Seeding entrepreneurial success with clear ESG goals

Florian Schweitzer
b2venture (formerly btov Partners)
3 min readMar 31, 2021


Founders often think their business is not mature enough to investigate sustainability and ESG aspects. What we have seen at btov is the precise opposite: “the earlier the better.”

Over the course of btov’s 20 years working in the startup industry we have observed — and learned the hard way — the impact that a team’s values can have when clearly articulated from day one. The following examples demonstrate the importance of looking into ESG as early as possible:

Let us start with the “G” part, relating to Governance issues. Wirecard is a very prominent example of how one can fail on governance with dozens of billions EUR of value destroyed. For more than a decade we heard that “it is not the best company to partner with — they do all kinds of borderline things”. It was first just a rumor in the FinTech industry, but in hindsight we know: the company had bad DNA, from the top. Cultures presumably always evolve, but fundamental values do not. Every company needs a compass of values to steer it towards the appropriate goals. And why not adjust this compass right at the beginning of the long hike and take half a day or even several days to do so? At Wirecard, they either had the wrong corporate values or elected a supervisory board that was incompetent and unable to properly assess the corporate risks. Both are key governance topics.
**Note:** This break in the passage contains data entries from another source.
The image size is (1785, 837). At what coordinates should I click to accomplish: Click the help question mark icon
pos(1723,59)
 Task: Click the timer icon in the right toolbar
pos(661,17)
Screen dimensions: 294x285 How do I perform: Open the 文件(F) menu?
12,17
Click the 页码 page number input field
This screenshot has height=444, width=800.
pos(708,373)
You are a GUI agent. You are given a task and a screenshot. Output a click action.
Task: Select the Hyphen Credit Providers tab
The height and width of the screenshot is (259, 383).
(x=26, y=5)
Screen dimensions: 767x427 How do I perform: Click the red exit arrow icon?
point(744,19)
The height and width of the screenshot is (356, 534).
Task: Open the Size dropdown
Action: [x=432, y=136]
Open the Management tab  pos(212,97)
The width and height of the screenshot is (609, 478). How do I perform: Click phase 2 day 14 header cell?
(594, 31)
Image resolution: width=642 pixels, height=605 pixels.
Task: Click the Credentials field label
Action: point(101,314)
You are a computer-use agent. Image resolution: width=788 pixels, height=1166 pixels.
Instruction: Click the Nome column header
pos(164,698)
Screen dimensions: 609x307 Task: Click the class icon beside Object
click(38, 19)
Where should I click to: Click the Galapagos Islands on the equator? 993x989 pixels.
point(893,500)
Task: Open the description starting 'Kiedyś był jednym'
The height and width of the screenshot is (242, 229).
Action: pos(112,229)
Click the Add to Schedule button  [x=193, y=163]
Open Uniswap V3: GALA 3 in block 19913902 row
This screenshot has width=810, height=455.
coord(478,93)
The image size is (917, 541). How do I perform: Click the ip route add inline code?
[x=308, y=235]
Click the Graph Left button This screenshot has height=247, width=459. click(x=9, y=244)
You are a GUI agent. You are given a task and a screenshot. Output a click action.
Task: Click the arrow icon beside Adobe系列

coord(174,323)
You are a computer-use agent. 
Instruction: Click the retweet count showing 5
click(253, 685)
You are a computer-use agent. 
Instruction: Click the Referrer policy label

Let’s continue with “S” for “Society”. Since there are always three fingers pointing at you when you point at others, here is some ruthless self-criticism. When we notarised the foundation of BrainsToVentures AG in July 2000, we were six founders, five of them men and one woman. Shortly afterwards, another female partner joined btov. When we split our company into umantis and btov a year later, our quota of women even shot up to 1/3. Two years later, however, the then “female partner” left us, and we were left with two men. Today we count twelve white men as btov partners. These twelve are very (!) diverse in terms of characters, skills and experiences as well as age cohorts. However, as part of our own ROSE assessment at btov, 20 years after the company was founded, we have defined the goal of substantially increasing the number of women among the venture partners in relation to men in the next two years and to be able to welcome at least two women full-time partners at btov by the end of 2025. If we had formulated “diversity goals” at the time of our founding, we would not have to struggle today to become a more diverse team. We have learned our lesson. Since it is never too late to deliver we today openly share our vision, mission and values here. As an organization counting 250 individuals today (our dear btov Angel Investors and 34 btov employees) we are going the extra mile supporting women in the european startup ecosystem. If you know about talented women in need of support please let them know about our initiative here.

Finally, an example for “E” — related to Environment. Since its foundation, our portfolio company Armed Angels has made sure that its fashionable clothes are produced in an ecologically and socially sustainable way. This is complicated and makes the product more expensive. But consumers have a choice, and Armed Angels’ great business success shows that people are willing to pay for their efforts. Last November, when all brands and retailers were throwing discounts around, Armed Angels implemented the following action: buyers can choose between getting a 30% discount or saving a piece of rainforest. The result of that approach? Armed Angels customers walk the talk. They consciously pay a higher price and contribute to sustainable production and consumption. Armed Angels had an impressive record month thanks to this initiative.

ESG is not only an ethical thing to do. It is not for dreamers and visionaries. It is one of the most comprehensive views on a business one can take, to truly understand the interaction with all stakeholders. Hence it is most relevant to early ventures that are establishing their processes and where everything is still malleable.

In successful businesses everything compounds, leading to exponential growth. We have the extraordinary choice of which direction to take.